[Stored data entries]
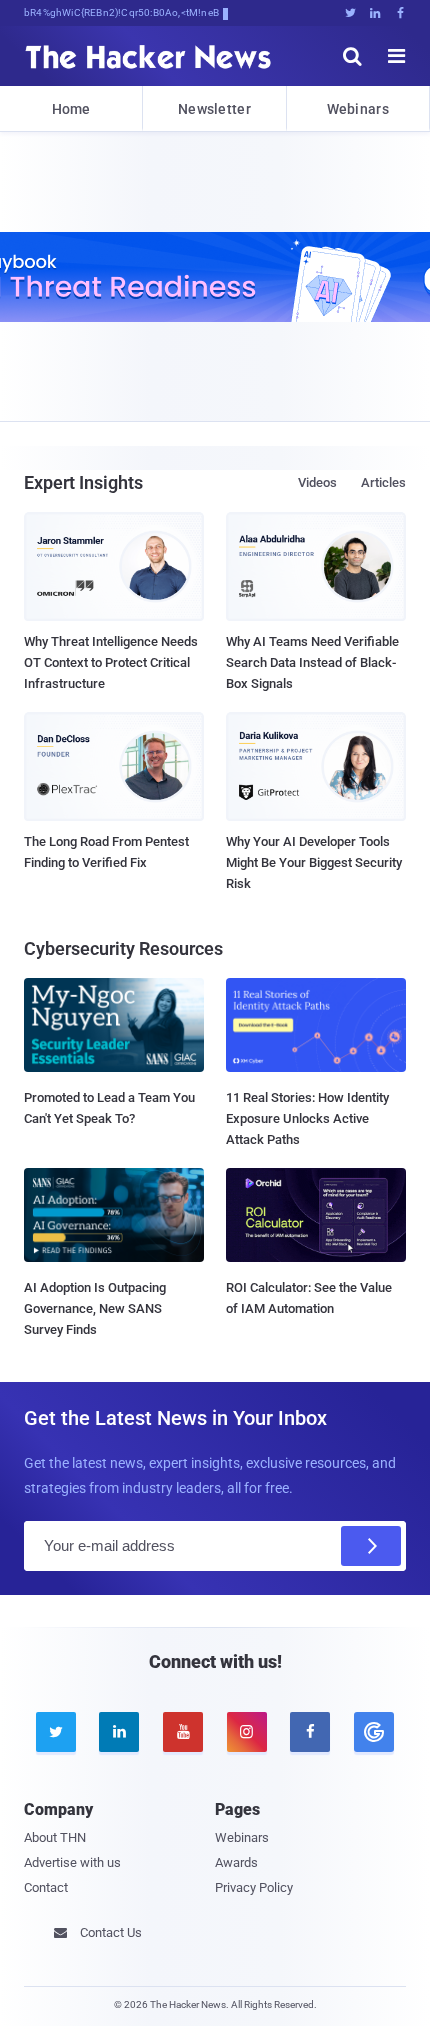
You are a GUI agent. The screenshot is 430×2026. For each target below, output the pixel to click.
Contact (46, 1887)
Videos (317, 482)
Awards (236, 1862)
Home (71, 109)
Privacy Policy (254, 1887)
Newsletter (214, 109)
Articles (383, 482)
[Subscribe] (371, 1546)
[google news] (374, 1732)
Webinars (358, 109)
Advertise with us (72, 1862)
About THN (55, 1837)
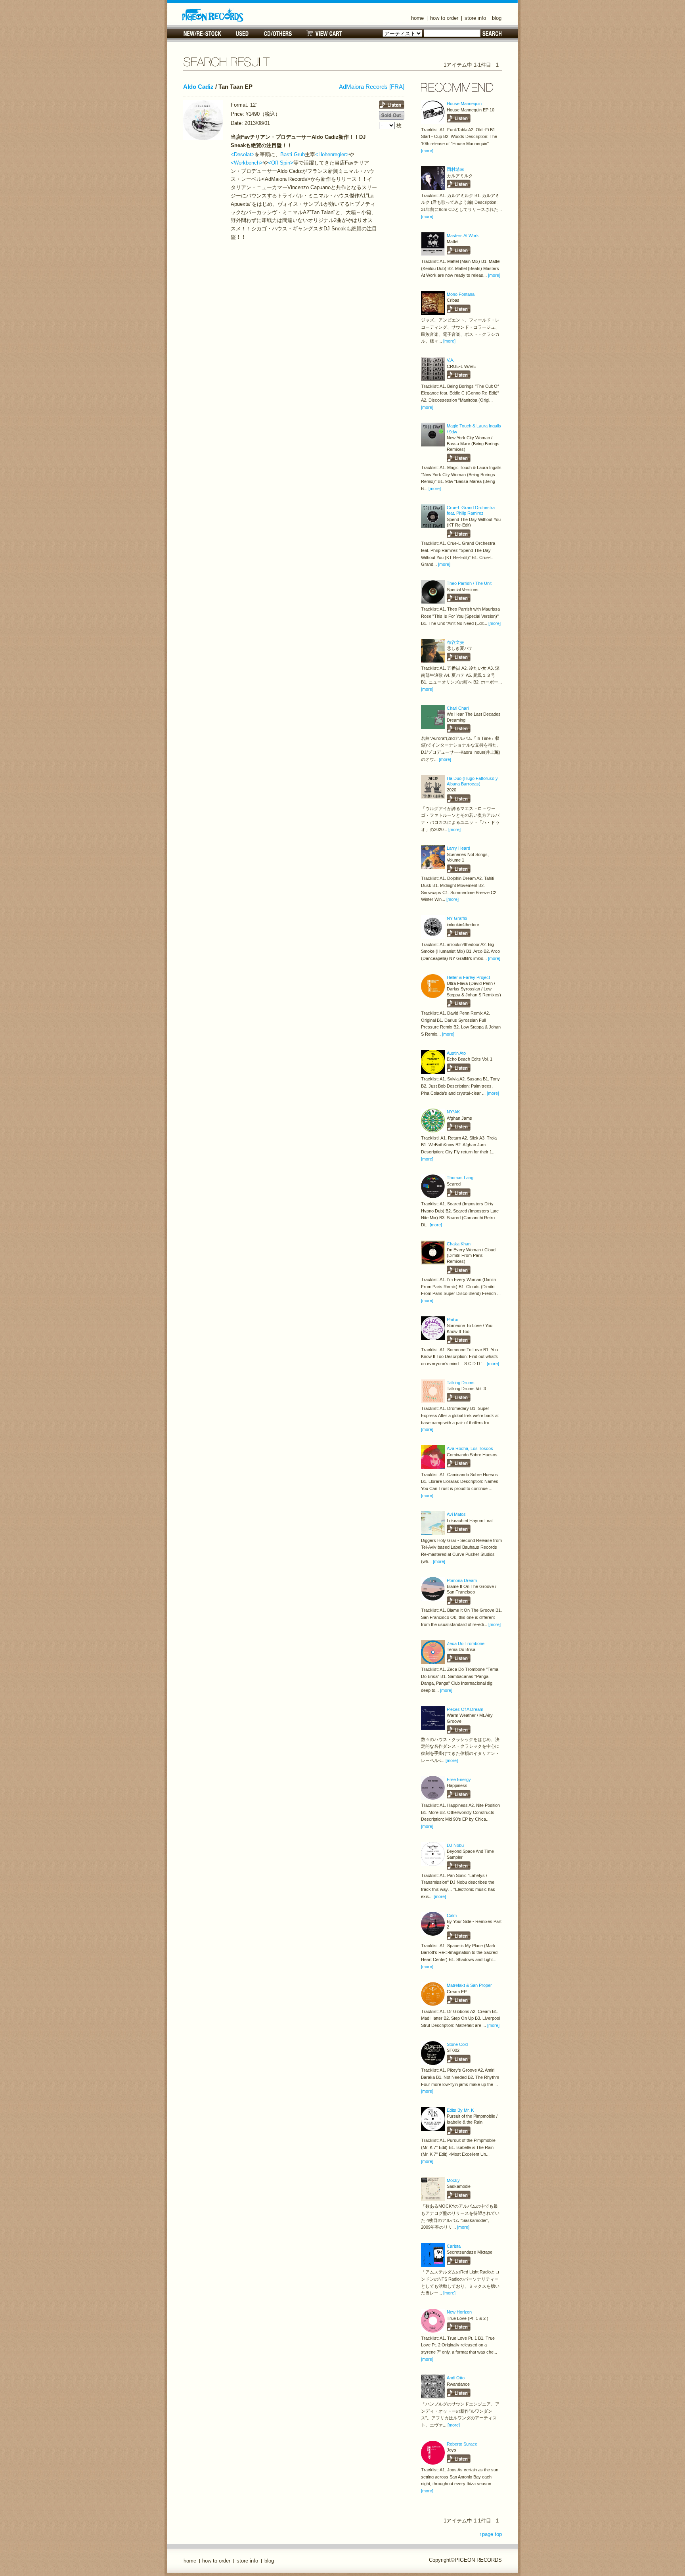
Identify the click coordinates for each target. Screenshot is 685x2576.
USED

= REQUIREMENT =
Copy the records above precisely, and leave every image out of the copy.

= WRITTEN SOLUTION =
You are a GUI agent. The screenshot is 430×2026. For each target below, output the pixel to click.
Contact (46, 1887)
Videos (317, 482)
Awards (236, 1862)
Home (71, 109)
Privacy Policy (254, 1887)
Newsletter (214, 109)
Articles (383, 482)
[Subscribe] (371, 1546)
[google news] (374, 1732)
Webinars (358, 109)
Advertise with us (72, 1862)
About THN (55, 1837)
Identify the click coordinates for each target. Screenshot is 685x2576.
USED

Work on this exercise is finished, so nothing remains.